Ludwig Wittgenstein era un genio versado en las matemáticas, la ingeniería, la arquitectura, la música y, desde luego, la filosofía que asombraba a sus interlocutores extranjeros. Sin embargo, esta instrucción y curiosidad extraordinarias eran, al parecer, algo ordinario en la Viena de su tiempo y se nutrían de un fermento peculiar: la conversación.
Pienso en, al menos, tres libros que permiten entrever el papel de Viena como sede de un momento excepcional del pensamiento y la creación artística de Occidente, El mundo de ayer de Stefan Zweig, La Viena de Wittgenstein, de Allan Janik y Stephen Toulmin y El imperio perdido de José María Pérez Gay.
Para Allan Janik y Stephen Toulmin, en la Viena de los Habsburgo, la simultaneidad y organicidad de movimientos e ideas de avanzada en muy diversos campos del conocimiento, desde la medicina y la física hasta la literatura y la música pasando por invenciones absolutamente originales como el psicoanálisis, no constituyó un hecho casual, sino que fue el producto de un fenómeno prodigioso de sociabilidad que permitía que muchas de la mentes más brillantes de la época se encontraran cara a cara y practicaran la más espontánea interdisciplinariedad.
Así, la formidable vitalidad de la escena cultural vienesa de finales del siglo XIX y principios del siglo XX tiene una de sus claves en la existencia de variados espacios de convivencia ilustrada.
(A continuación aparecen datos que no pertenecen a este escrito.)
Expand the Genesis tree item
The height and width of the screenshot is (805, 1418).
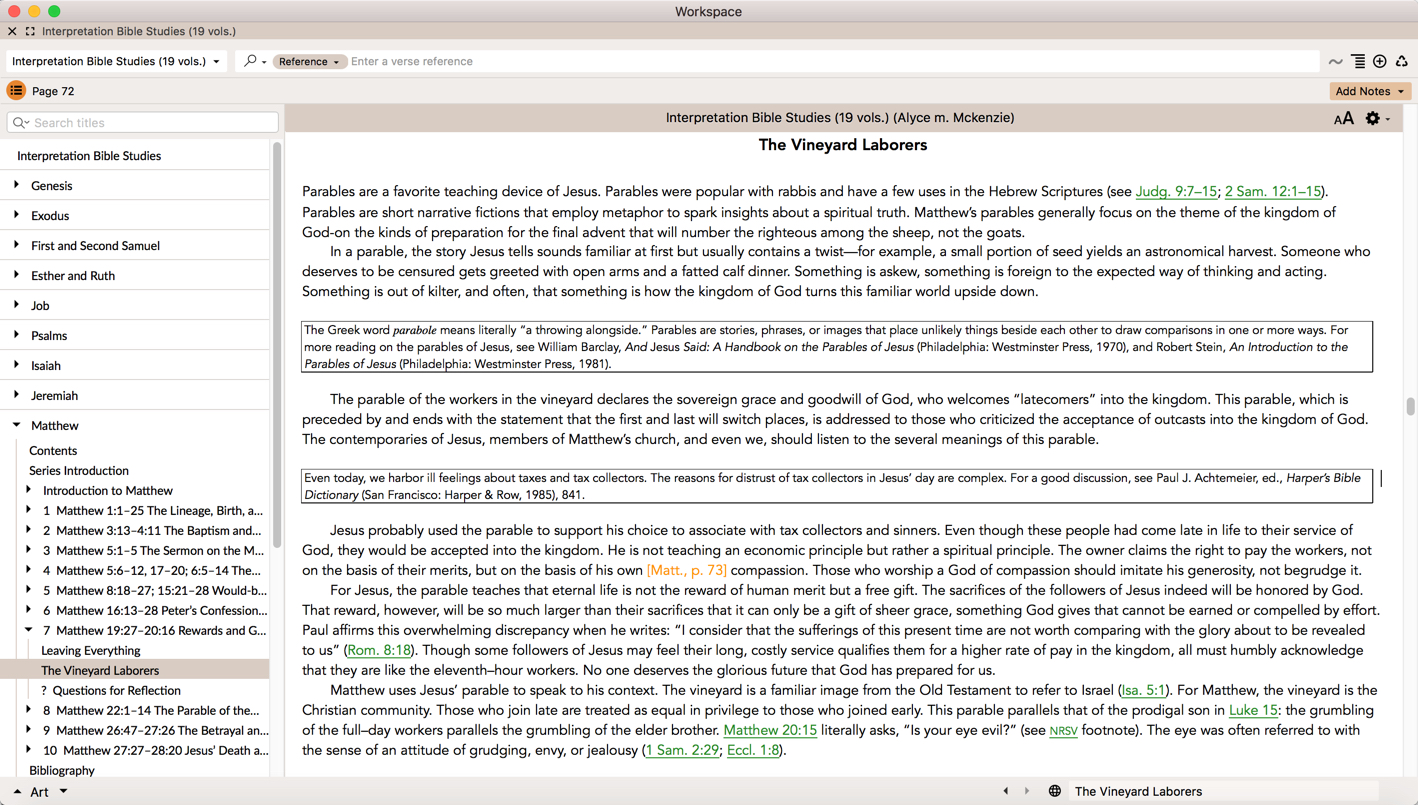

En efecto, la compleja y ancestral mezcla social y cultural, la traza urbana amigable, la apertura cosmopolita, la abundancia de teatros, cafés y otros sitios públicos, y la afición por la música y el arte que caracterizaban al vienés promedio creaban, como dice José Maria Pérez Gay, una “ciudad colmena” y generaban un sustrato favorable para la conversación.
En particular, los cafés representaban el espacio idóneo de intercambio intelectual y si bien Zweig no guarda buen recuerdo del rigor de la escuela, si acepta como su academia más placentera la del café. “Para comprenderlo, hay que saber que el café vienés es una institución muy especial, incomparable con ninguna otra a lo largo y ancho del mundo. Se trata, de hecho, de una especie de club democrático, abierto a todo aquel que quiera tomarse una taza de café a buen precio y donde, pagando esta pequeña contribución, cualquier cliente puede permanecer sentado durante 24 horas, charlando, escribiendo, jugando a cartas; puede recibir ahí el correo y, sobre todo, consumir una cantidad ilimitada de periódicos y revistas”.
Estos lugares gobernados por las ganas de platicar, por el afán de novedad intelectual y, a veces, por el esnobismo más festivo propiciaron un riquísimo cruce de disciplinas. En esta red, extensa y porosa, un físico, un médico, un poeta, un músico o un pintor, pese a la distancia entre sus especialidades, compartían una multitud de referentes y aficiones comunes, tenían los mismo amigos y conocidos y, sobre todo, podían discutir, destruir y restituir el mundo en torno a una tasa de café.